----- PROVIDED RECORDS -----

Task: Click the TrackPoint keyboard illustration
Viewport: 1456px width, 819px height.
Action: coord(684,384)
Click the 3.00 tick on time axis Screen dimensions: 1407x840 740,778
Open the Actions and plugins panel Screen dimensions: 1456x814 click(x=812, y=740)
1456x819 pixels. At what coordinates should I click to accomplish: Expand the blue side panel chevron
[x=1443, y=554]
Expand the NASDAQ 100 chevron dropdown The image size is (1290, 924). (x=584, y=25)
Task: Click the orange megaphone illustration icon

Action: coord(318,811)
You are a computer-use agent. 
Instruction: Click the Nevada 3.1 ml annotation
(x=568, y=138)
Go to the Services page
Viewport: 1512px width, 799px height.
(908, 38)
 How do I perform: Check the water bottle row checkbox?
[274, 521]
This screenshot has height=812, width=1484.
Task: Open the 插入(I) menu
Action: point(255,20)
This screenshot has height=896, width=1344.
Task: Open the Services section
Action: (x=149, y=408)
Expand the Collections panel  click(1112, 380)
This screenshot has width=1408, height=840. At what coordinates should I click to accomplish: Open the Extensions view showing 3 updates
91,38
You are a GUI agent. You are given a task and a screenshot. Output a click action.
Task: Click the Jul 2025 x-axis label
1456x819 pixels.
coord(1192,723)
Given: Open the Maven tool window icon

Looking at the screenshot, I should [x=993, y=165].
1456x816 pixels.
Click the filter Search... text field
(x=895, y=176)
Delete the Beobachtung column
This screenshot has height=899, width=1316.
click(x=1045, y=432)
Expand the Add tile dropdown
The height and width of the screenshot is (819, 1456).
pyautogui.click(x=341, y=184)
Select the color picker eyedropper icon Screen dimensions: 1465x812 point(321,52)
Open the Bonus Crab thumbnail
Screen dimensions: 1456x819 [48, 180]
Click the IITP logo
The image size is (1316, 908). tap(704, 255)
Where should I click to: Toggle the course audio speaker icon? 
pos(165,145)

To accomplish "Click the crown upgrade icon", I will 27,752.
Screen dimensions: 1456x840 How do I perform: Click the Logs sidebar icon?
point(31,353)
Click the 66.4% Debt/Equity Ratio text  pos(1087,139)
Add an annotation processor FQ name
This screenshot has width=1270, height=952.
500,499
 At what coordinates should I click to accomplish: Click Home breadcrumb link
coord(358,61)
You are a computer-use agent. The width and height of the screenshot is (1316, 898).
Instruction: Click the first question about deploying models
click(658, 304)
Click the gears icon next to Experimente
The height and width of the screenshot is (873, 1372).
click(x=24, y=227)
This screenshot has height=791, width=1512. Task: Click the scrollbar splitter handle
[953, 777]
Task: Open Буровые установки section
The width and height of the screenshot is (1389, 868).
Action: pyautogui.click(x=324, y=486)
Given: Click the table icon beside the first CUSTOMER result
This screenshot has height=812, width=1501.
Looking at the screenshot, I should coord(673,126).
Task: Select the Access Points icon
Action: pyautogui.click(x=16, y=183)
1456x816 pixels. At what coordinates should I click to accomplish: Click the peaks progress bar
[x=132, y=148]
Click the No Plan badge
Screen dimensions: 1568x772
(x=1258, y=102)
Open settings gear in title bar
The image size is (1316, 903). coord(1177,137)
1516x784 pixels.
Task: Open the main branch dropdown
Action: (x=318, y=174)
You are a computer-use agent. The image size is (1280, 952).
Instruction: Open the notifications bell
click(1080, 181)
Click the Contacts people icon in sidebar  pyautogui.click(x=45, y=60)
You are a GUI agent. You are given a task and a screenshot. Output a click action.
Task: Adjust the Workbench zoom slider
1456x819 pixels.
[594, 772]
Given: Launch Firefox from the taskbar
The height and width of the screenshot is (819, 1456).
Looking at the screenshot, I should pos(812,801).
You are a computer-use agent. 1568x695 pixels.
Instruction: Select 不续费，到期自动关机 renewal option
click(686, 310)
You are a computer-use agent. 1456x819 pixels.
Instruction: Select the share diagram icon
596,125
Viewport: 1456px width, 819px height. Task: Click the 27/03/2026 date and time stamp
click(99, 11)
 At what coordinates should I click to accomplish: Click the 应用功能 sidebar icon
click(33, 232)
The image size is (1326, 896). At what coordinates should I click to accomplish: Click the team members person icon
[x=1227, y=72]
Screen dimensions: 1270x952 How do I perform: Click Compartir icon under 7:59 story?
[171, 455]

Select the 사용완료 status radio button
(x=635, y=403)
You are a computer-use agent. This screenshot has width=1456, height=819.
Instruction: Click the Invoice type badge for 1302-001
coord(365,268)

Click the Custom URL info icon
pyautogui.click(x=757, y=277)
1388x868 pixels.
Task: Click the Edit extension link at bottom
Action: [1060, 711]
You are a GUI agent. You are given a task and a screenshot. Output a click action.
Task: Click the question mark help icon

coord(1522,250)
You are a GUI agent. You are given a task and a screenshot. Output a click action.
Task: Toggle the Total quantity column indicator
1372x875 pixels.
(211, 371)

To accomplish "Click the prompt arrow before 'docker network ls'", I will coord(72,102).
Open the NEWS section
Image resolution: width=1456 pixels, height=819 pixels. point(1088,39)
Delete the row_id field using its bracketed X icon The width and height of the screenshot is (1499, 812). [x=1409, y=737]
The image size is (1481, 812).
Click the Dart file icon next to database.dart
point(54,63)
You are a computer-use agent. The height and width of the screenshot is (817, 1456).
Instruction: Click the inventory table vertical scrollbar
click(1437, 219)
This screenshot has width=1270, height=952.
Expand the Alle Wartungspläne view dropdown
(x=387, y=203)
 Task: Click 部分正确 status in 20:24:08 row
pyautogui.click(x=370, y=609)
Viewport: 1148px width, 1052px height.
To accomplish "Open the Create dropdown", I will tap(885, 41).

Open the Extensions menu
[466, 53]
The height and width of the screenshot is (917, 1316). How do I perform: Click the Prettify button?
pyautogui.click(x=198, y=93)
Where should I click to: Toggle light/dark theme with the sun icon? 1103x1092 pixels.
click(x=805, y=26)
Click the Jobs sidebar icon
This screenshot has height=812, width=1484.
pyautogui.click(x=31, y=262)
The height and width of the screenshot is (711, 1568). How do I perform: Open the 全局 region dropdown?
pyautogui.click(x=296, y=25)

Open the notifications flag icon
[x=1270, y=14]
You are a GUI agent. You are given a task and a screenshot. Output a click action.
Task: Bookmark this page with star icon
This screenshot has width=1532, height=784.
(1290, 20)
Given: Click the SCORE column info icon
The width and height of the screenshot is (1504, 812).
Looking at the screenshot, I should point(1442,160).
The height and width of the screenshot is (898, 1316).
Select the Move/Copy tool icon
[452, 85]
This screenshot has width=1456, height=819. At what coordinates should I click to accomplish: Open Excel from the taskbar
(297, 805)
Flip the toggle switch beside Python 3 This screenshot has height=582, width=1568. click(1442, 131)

-----

Retype all of the data exactly, so that nothing differs from what is given.

Task: Click the TrackPoint keyboard illustration
Viewport: 1456px width, 819px height.
Action: coord(684,384)
Click the 3.00 tick on time axis Screen dimensions: 1407x840 740,778
Open the Actions and plugins panel Screen dimensions: 1456x814 click(x=812, y=740)
1456x819 pixels. At what coordinates should I click to accomplish: Expand the blue side panel chevron
[x=1443, y=554]
Expand the NASDAQ 100 chevron dropdown The image size is (1290, 924). (x=584, y=25)
Task: Click the orange megaphone illustration icon

Action: coord(318,811)
You are a computer-use agent. 
Instruction: Click the Nevada 3.1 ml annotation
(x=568, y=138)
Go to the Services page
Viewport: 1512px width, 799px height.
(908, 38)
 How do I perform: Check the water bottle row checkbox?
[274, 521]
This screenshot has height=812, width=1484.
Task: Open the 插入(I) menu
Action: point(255,20)
This screenshot has height=896, width=1344.
Task: Open the Services section
Action: (x=149, y=408)
Expand the Collections panel  click(1112, 380)
This screenshot has width=1408, height=840. At what coordinates should I click to accomplish: Open the Extensions view showing 3 updates
91,38
You are a GUI agent. You are given a task and a screenshot. Output a click action.
Task: Click the Jul 2025 x-axis label
1456x819 pixels.
coord(1192,723)
Given: Open the Maven tool window icon

Looking at the screenshot, I should [x=993, y=165].
1456x816 pixels.
Click the filter Search... text field
(x=895, y=176)
Delete the Beobachtung column
This screenshot has height=899, width=1316.
click(x=1045, y=432)
Expand the Add tile dropdown
The height and width of the screenshot is (819, 1456).
pyautogui.click(x=341, y=184)
Select the color picker eyedropper icon Screen dimensions: 1465x812 point(321,52)
Open the Bonus Crab thumbnail
Screen dimensions: 1456x819 [48, 180]
Click the IITP logo
The image size is (1316, 908). tap(704, 255)
Where should I click to: Toggle the course audio speaker icon? 
pos(165,145)

To accomplish "Click the crown upgrade icon", I will 27,752.
Screen dimensions: 1456x840 How do I perform: Click the Logs sidebar icon?
point(31,353)
Click the 66.4% Debt/Equity Ratio text  pos(1087,139)
Add an annotation processor FQ name
This screenshot has width=1270, height=952.
500,499
 At what coordinates should I click to accomplish: Click Home breadcrumb link
coord(358,61)
You are a computer-use agent. The width and height of the screenshot is (1316, 898).
Instruction: Click the first question about deploying models
click(658, 304)
Click the gears icon next to Experimente
The height and width of the screenshot is (873, 1372).
click(x=24, y=227)
This screenshot has height=791, width=1512. Task: Click the scrollbar splitter handle
[953, 777]
Task: Open Буровые установки section
The width and height of the screenshot is (1389, 868).
Action: pyautogui.click(x=324, y=486)
Given: Click the table icon beside the first CUSTOMER result
This screenshot has height=812, width=1501.
Looking at the screenshot, I should coord(673,126).
Task: Select the Access Points icon
Action: pyautogui.click(x=16, y=183)
1456x816 pixels. At what coordinates should I click to accomplish: Click the peaks progress bar
[x=132, y=148]
Click the No Plan badge
Screen dimensions: 1568x772
(x=1258, y=102)
Open settings gear in title bar
The image size is (1316, 903). coord(1177,137)
1516x784 pixels.
Task: Open the main branch dropdown
Action: (x=318, y=174)
You are a computer-use agent. The image size is (1280, 952).
Instruction: Open the notifications bell
click(1080, 181)
Click the Contacts people icon in sidebar  pyautogui.click(x=45, y=60)
You are a GUI agent. You are given a task and a screenshot. Output a click action.
Task: Adjust the Workbench zoom slider
1456x819 pixels.
[594, 772]
Given: Launch Firefox from the taskbar
The height and width of the screenshot is (819, 1456).
Looking at the screenshot, I should pos(812,801).
You are a computer-use agent. 1568x695 pixels.
Instruction: Select 不续费，到期自动关机 renewal option
click(686, 310)
You are a computer-use agent. 1456x819 pixels.
Instruction: Select the share diagram icon
596,125
Viewport: 1456px width, 819px height. Task: Click the 27/03/2026 date and time stamp
click(99, 11)
 At what coordinates should I click to accomplish: Click the 应用功能 sidebar icon
click(33, 232)
The image size is (1326, 896). At what coordinates should I click to accomplish: Click the team members person icon
[x=1227, y=72]
Screen dimensions: 1270x952 How do I perform: Click Compartir icon under 7:59 story?
[171, 455]

Select the 사용완료 status radio button
(x=635, y=403)
You are a computer-use agent. This screenshot has width=1456, height=819.
Instruction: Click the Invoice type badge for 1302-001
coord(365,268)

Click the Custom URL info icon
pyautogui.click(x=757, y=277)
1388x868 pixels.
Task: Click the Edit extension link at bottom
Action: [1060, 711]
You are a GUI agent. You are given a task and a screenshot. Output a click action.
Task: Click the question mark help icon

coord(1522,250)
You are a GUI agent. You are given a task and a screenshot. Output a click action.
Task: Toggle the Total quantity column indicator
1372x875 pixels.
(211, 371)

To accomplish "Click the prompt arrow before 'docker network ls'", I will coord(72,102).
Open the NEWS section
Image resolution: width=1456 pixels, height=819 pixels. point(1088,39)
Delete the row_id field using its bracketed X icon The width and height of the screenshot is (1499, 812). [x=1409, y=737]
The image size is (1481, 812).
Click the Dart file icon next to database.dart
point(54,63)
You are a computer-use agent. The height and width of the screenshot is (817, 1456).
Instruction: Click the inventory table vertical scrollbar
click(1437, 219)
This screenshot has width=1270, height=952.
Expand the Alle Wartungspläne view dropdown
(x=387, y=203)
 Task: Click 部分正确 status in 20:24:08 row
pyautogui.click(x=370, y=609)
Viewport: 1148px width, 1052px height.
To accomplish "Open the Create dropdown", I will tap(885, 41).

Open the Extensions menu
[466, 53]
The height and width of the screenshot is (917, 1316). How do I perform: Click the Prettify button?
pyautogui.click(x=198, y=93)
Where should I click to: Toggle light/dark theme with the sun icon? 1103x1092 pixels.
click(x=805, y=26)
Click the Jobs sidebar icon
This screenshot has height=812, width=1484.
pyautogui.click(x=31, y=262)
The height and width of the screenshot is (711, 1568). How do I perform: Open the 全局 region dropdown?
pyautogui.click(x=296, y=25)

Open the notifications flag icon
[x=1270, y=14]
You are a GUI agent. You are given a task and a screenshot. Output a click action.
Task: Bookmark this page with star icon
This screenshot has width=1532, height=784.
(1290, 20)
Given: Click the SCORE column info icon
The width and height of the screenshot is (1504, 812).
Looking at the screenshot, I should point(1442,160).
The height and width of the screenshot is (898, 1316).
Select the Move/Copy tool icon
[452, 85]
This screenshot has width=1456, height=819. At what coordinates should I click to accomplish: Open Excel from the taskbar
(297, 805)
Flip the toggle switch beside Python 3 This screenshot has height=582, width=1568. click(1442, 131)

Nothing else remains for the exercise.